Many businesses have been forced to shift their expectations and approaches this year, and Kinder Haus Toys in Clarendon is no exception. The toy store, located at 1220 N. Fillmore Street, already faced the test of keeping up with online competition before the pandemic. Its business challenges were exacerbated by the pandemic and state mandates that required the store to temporarily close earlier in the year.
But Kinder Haus has begun to return back to normal, albeit with stringent COVID-19 safety precautions. The store implements social distancing, has hand sanitizers ready, requires customers and employees to wear masks, and has installed a sneeze guard at the register.
Owner Sue Pyatt and the store’s employees have made the adjustments in stride, and it’s starting to pay off.
“It’s getting better. Little by little, week by week, we’re seeing an improvement in sales,” Pyatt said. “And that’s very encouraging.”
Once the store reopened, sales initially shifted to curbside service, online advertisements were heavily utilized, and Pyatt leaned on the business drummed up by an email newsletter.
Though some things have changed, others have stayed the same.
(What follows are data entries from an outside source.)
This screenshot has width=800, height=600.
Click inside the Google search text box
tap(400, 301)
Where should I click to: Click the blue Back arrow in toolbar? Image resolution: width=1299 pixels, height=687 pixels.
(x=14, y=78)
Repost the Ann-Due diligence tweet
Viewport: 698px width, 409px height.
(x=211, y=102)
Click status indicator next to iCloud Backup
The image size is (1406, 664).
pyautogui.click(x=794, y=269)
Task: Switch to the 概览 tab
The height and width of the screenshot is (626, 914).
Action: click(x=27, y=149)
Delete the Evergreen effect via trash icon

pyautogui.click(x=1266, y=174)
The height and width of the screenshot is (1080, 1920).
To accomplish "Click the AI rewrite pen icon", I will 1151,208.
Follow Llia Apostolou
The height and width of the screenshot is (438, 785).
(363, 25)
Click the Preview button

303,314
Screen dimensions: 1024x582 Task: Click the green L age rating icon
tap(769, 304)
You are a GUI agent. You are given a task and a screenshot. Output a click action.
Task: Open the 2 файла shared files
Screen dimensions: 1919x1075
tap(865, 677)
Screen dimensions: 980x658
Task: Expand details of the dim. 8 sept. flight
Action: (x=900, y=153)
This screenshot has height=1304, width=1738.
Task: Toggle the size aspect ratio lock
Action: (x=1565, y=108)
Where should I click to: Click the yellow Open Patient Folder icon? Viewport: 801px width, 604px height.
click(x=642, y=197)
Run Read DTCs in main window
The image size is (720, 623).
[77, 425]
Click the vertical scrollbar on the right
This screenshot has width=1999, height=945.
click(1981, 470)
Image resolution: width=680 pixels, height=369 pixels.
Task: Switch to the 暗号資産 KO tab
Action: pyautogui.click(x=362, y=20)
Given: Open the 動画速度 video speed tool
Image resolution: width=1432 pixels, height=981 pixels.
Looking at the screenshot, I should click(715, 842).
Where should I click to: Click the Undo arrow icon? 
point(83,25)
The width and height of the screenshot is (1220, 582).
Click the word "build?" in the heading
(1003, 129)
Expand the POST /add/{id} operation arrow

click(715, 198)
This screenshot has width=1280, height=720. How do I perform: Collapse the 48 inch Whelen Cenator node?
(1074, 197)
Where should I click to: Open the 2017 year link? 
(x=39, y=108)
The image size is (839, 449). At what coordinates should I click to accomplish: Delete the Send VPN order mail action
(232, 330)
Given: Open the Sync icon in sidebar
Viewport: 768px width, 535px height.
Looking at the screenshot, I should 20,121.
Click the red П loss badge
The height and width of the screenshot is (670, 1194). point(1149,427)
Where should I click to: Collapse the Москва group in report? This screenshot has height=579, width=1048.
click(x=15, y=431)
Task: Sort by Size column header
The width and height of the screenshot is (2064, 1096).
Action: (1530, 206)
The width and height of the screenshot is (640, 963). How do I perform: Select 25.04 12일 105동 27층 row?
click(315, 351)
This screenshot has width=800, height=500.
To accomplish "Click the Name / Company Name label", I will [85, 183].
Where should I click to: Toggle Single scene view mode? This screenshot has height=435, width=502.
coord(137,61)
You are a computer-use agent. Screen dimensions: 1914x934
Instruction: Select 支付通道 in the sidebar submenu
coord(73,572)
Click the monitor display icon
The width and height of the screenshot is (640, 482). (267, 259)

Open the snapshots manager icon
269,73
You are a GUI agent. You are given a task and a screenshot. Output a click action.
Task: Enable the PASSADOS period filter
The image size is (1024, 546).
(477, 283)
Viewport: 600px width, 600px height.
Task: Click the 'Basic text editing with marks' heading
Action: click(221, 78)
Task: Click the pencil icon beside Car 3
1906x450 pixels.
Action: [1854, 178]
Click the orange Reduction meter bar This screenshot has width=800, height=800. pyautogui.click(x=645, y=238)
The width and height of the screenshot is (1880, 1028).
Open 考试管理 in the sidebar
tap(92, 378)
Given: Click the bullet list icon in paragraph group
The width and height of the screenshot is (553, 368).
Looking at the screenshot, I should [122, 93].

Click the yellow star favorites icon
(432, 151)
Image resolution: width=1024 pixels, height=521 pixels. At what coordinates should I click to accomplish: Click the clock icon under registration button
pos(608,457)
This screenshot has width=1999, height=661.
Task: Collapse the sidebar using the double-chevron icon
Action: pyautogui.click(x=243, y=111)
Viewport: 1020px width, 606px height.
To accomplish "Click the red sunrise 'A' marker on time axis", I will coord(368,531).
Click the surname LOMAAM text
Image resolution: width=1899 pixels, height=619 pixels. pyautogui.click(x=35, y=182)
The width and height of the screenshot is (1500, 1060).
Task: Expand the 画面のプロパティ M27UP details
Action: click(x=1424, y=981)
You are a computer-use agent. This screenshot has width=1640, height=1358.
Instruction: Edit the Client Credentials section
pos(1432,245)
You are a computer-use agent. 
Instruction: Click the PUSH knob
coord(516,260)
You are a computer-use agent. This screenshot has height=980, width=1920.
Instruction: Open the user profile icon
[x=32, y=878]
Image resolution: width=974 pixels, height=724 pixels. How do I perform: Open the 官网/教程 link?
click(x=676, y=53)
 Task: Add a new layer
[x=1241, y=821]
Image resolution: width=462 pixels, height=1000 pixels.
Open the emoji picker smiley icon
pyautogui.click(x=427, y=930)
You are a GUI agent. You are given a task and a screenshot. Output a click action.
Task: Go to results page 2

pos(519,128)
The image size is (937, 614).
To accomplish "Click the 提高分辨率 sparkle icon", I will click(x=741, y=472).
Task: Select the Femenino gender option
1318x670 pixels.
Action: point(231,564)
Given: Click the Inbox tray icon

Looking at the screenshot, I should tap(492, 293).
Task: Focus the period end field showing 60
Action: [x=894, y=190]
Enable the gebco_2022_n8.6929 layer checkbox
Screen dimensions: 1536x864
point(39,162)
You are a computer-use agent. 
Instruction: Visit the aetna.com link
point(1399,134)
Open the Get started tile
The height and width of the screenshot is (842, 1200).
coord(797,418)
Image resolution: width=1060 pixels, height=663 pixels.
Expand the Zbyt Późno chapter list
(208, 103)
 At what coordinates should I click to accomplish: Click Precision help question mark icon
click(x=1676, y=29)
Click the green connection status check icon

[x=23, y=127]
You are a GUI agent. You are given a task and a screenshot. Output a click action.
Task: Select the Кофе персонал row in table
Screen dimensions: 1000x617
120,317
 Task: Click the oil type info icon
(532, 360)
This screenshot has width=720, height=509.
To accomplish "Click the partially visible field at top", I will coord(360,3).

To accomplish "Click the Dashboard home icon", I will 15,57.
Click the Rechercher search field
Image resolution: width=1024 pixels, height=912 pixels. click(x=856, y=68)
The store’s focus has remained on some essentials Pyatt feels are synonymous with small independent business, such as offering free gift wrapping and the “knowledgeable suggestions” from the staff.
“We have a number of loyal customers, and they were so pleased we were open,” Pyatt said. “And they had such nice things to say, such as, ‘It gives us hope that you’re continuing,’ and ‘We appreciate being able to have a store like this that we can turn to when we need gifts for children,’ and things along that line.”
Kinder Haus has managed to maintain its normal hours since it reopened, and according to Pyatt has been able to meet its expenses and ensure payroll was consistently met for employees.
Though the store is open and business is slowly getting better, there have been some additional cuts due to safety measures. The store’s regular events like Tunes 4 Tots music class, arts and crafts activities, Lego Play Day, and others have been suspended until further notice, for instance.
Pyatt hopes to be able to offer the activities again “as soon as we feel it’s safe.”
The store has been able to maintain its charitable efforts with the help of the “very generous community that we’re blessed to be in,” Pyatt said.
The store maintains a donation box to support the Arlington Food Assistance Center and continues to provide support to the Educate the Girls organization that provides financial assistance to girls in rural Uganda to attend primary or secondary school.
“I’d just like to say how much we appreciate our customers and more than anything, it’s the customers and the support we’ve received from them that has made it possible for us to continue and give us the encouragement that we needed,” Pyatt said. “That words that occur to me are kind of cliché, but we’re all in this together. Our staff, our wonderful customers, we’re all in this doing the best we can. And I think that’s why it works.”